··· TRECHO
Gênero
27 fevereiro 2020

Tecnologia e redes. Avanços e resistências à igualdade de gênero

O patriarcado é um juiz, que nos julga por nascer, e o nosso castigo é a violência que não vês.

Hoje, podemos dizer que, tanto na Europa quanto na América Latina (em sua grande parte), vivemos em sociedades formalmente igualitárias, onde as instituições contam com ferramentas e instrumentos para garantir que, legalmente, nenhuma mulher possa ser discriminada pelo fato de ser mulher. Essa ideia ou premissa de “objetivo cumprido” pode nos induzir a não levar em conta aqueles espaços que atuam como fronteiras para o alcance da igualdade de gênero. Uma dessas fronteiras, talvez a mais onipresente para as pessoas jovens, é a esfera digital.

Embora os aspectos positivos e negativos do mundo digital sejam bem conhecidos, ainda não temos uma ideia clara do que realmente significa ser uma mulher navegando no ciberespaço e quais problemas específicos essa viagem pode causar. Por um lado, assistimos ao que muitos teóricos já chamam de quarta onda do feminismo,[1] uma onda definida especialmente pela tecnologia. A Internet está permitindo construir um movimento online forte e global. Como comenta a filósofa Nina Power, hoje existem adolescentes crescendo com o Twitter e o Tumblr, que entendem perfeitamente a linguagem e os conceitos feministas, ativos em uma enorme variedade de assuntos. Mas, por outro lado, estamos testemunhando uma proliferação do discurso sexista, em termos de discurso de ódio, o que já mereceu uma resolução em julho de 2018, criada pelo Conselho de Direitos Humanos das Nações Unidas, bem como a persistência de uma forte divisão de gênero em relação aos usos da tecnologia e dos espaços digitais, como o YouTube e os videogames.
······
* A FAZER *
1. Segundo o trecho, em que mês e ano o Conselho de Direitos Humanos das Nações Unidas criou uma resolução relacionada ao discurso sexista?
2. Transcreva do trecho, sem alterações, a passagem que começa nas palavras "Hoje, podemos dizer" e termina logo após as palavras "a esfera digital.".
As linhas constituem material à parte, sem relação com o trecho.
··· CONTEÚDO DOS DADOS
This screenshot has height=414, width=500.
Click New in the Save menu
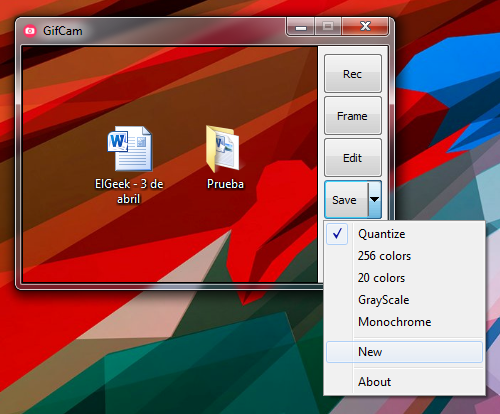(x=404, y=352)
······
* RESULTADOS POR TAREFA *
1. Em julho de 2018.

2.
Hoje, podemos dizer que, tanto na Europa quanto na América Latina (em sua grande parte), vivemos em sociedades formalmente igualitárias, onde as instituições contam com ferramentas e instrumentos para garantir que, legalmente, nenhuma mulher possa ser discriminada pelo fato de ser mulher. Essa ideia ou premissa de “objetivo cumprido” pode nos induzir a não levar em conta aqueles espaços que atuam como fronteiras para o alcance da igualdade de gênero. Uma dessas fronteiras, talvez a mais onipresente para as pessoas jovens, é a esfera digital.